**Your instructions:** Restate the entries word for word, leaving nothing out.

(Collection entries)
= Beginning of Section =
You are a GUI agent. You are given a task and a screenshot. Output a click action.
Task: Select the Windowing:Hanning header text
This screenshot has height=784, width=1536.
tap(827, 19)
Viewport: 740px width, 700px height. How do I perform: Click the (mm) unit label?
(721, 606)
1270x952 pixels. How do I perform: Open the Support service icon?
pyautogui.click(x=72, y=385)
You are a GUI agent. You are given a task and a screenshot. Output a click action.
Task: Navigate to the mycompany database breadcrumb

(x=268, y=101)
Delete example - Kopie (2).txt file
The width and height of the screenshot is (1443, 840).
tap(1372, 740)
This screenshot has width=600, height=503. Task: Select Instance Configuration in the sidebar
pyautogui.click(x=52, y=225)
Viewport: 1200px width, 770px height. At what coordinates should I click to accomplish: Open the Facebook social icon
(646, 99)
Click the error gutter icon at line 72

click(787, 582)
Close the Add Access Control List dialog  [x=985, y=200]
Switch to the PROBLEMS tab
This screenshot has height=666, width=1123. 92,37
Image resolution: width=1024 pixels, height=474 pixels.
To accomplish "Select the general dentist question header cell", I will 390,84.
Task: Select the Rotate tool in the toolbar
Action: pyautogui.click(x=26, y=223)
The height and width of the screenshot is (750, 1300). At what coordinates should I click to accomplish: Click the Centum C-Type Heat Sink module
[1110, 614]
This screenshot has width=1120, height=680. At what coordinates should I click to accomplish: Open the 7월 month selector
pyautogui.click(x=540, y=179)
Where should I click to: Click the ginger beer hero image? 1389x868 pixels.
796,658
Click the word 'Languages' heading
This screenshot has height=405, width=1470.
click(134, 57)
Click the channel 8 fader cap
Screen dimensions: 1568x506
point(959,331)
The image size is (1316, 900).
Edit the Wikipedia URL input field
= End of Section =
**Answer for this exercise:**
You are a GUI agent. You are given a task and a screenshot. Output a click action.
Task: Select the Windowing:Hanning header text
This screenshot has height=784, width=1536.
tap(827, 19)
Viewport: 740px width, 700px height. How do I perform: Click the (mm) unit label?
(721, 606)
1270x952 pixels. How do I perform: Open the Support service icon?
pyautogui.click(x=72, y=385)
You are a GUI agent. You are given a task and a screenshot. Output a click action.
Task: Navigate to the mycompany database breadcrumb

(x=268, y=101)
Delete example - Kopie (2).txt file
The width and height of the screenshot is (1443, 840).
tap(1372, 740)
This screenshot has width=600, height=503. Task: Select Instance Configuration in the sidebar
pyautogui.click(x=52, y=225)
Viewport: 1200px width, 770px height. At what coordinates should I click to accomplish: Open the Facebook social icon
(646, 99)
Click the error gutter icon at line 72

click(787, 582)
Close the Add Access Control List dialog  [x=985, y=200]
Switch to the PROBLEMS tab
This screenshot has height=666, width=1123. 92,37
Image resolution: width=1024 pixels, height=474 pixels.
To accomplish "Select the general dentist question header cell", I will 390,84.
Task: Select the Rotate tool in the toolbar
Action: pyautogui.click(x=26, y=223)
The height and width of the screenshot is (750, 1300). At what coordinates should I click to accomplish: Click the Centum C-Type Heat Sink module
[1110, 614]
This screenshot has width=1120, height=680. At what coordinates should I click to accomplish: Open the 7월 month selector
pyautogui.click(x=540, y=179)
Where should I click to: Click the ginger beer hero image? 1389x868 pixels.
796,658
Click the word 'Languages' heading
This screenshot has height=405, width=1470.
click(134, 57)
Click the channel 8 fader cap
Screen dimensions: 1568x506
point(959,331)
The image size is (1316, 900).
Edit the Wikipedia URL input field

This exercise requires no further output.